For our patient, the persistent and systematic pursuit of a diagnosis despite conflicting data (positive V/Q scan in absence of discernable risk factors for venous thromboembolism) helped us arrive at this diagnosis in a timely fashion. She received 6 cycles of a chemotherapy regimen of rituximab, cyclophosphamide, doxorubicin, vincristine, and prednisone under the supervision of a malignant-hematology specialist. She responded very well and was weaned off supplemental oxygen quickly following a remission of her disease. Currently, she is over 18 months from her last chemotherapy dose. She reported no physical limitations at her last evaluation.
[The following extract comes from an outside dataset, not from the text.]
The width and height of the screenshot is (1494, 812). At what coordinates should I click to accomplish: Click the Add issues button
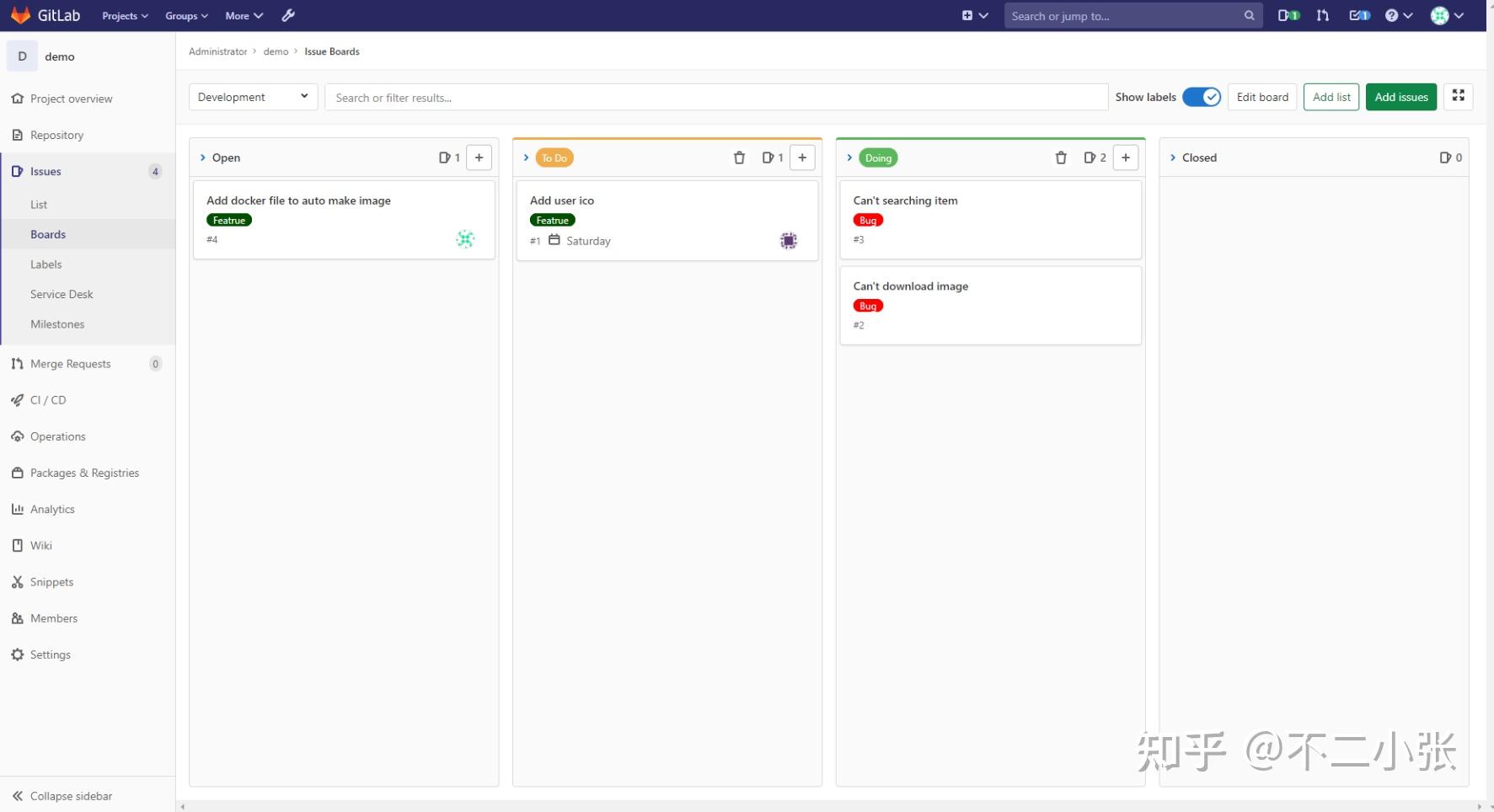click(1401, 97)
Her lymphoma remains in remission.

CONCLUSION

Primary pulmonary IVLBCL.

Teaching Points

  1. A V/Q scan is sensitive for detecting perfusion defects in both PE and CTEPH.

  2. A contrast-enhanced CT scan of the chest can be falsely negative in up to 49% of patients with CTEPH.

  3. The differential diagnosis for perfusion defects on V/Q scan includes CTEPH, pulmonary vasculitis, pulmonary capillary hemangiamatosis, tumor emboli, and fat emboli.

  4. Primary pulmonary IVLBCL is a rare type of B-cell lymphoma. It is characterized by proliferation of lymphomatous cells within the pulmonary microvasculature.

  5. Primary pulmonary IVLBCL is a rare condition that can mimic CTEPH due to the tumoral cell occlusion of the pulmonary microvasculature. Lung biopsy is the only definitive way of diagnosis. Early diagnosis can result in a potential remission.